Facing the death of a loved one is a dreaded milestone that nearly all of us will have to face in our lifetimes. It’s widely acknowledged that the closer the loss, the harder it feels. And the social provisions given to grieving people reflect just that, whether they’re allowances for time off work or school, or just the universal recognition that they need to be given appropriate space and support.

And while it’s commonly understood that people who lose family members need all of this, do we extend this understanding to people who have lost close friends? A study by the Australian National University (ANU) hints that it’s something we should think about, as the trauma caused by this type of loss tends to go on for much longer than previously thought. The study’s researchers warn that downplaying of the true extent of the grief the death of a close friend could bring could cause people to not get as much support as they need.

The study

Researchers analysed long-term data and indicators of health of over 26,500 Australians. The information was gathered from the Household, Income and Labour Dynamics in Australia Survey where it was found that 9,586 of the people studied experienced at least one death of a close friend.

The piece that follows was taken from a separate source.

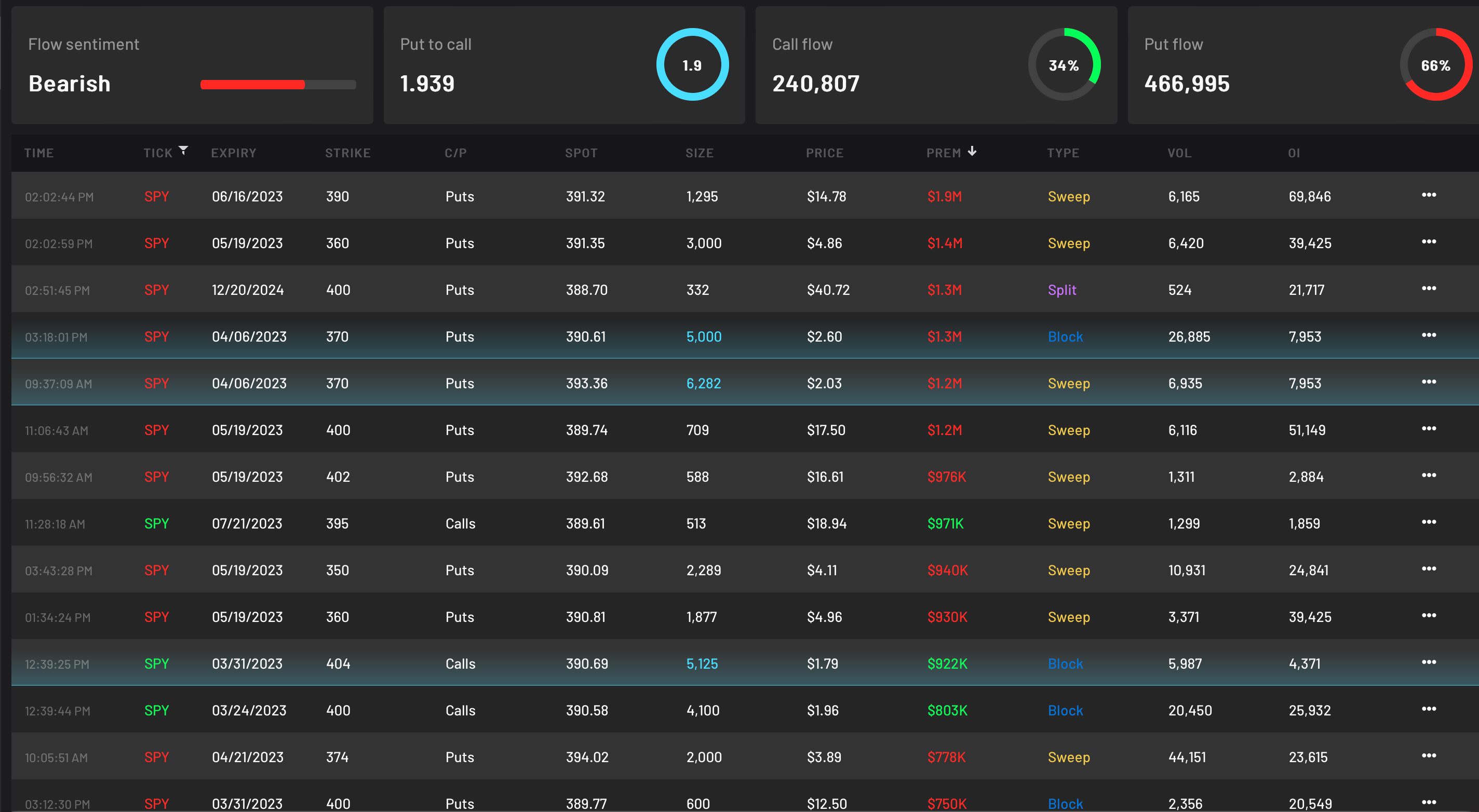
Task: Click the VOL column header
Action: [x=1179, y=153]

According to Dr Wai-Man (Raymond) Liu, the study’s lead author, it was found that people grieving the deaths of close friends face significantly decreased physical and mental health, emotional stability and social life. Moreover, the grieving period for these deaths is thought to go on for four years – four times the 12 months indicated by previous studies.

Why does this matter?

As well as highlighting the depth of the grief that comes from these losses, the study’s findings also show how severe its consequences can be and how little attention is paid to it, according to Dr Liu. Because of this, he says that it’s time that medical professionals and policymakers revise their approach towards the issue and for adequate health and psychological services to be provided to help those struggling with it.

“The death of a friend is a form of disenfranchised grief – one not taken so seriously or afforded such significance”, says Dr Liu, “This is leaving people without the support and services they need during a very traumatic period of their lives.”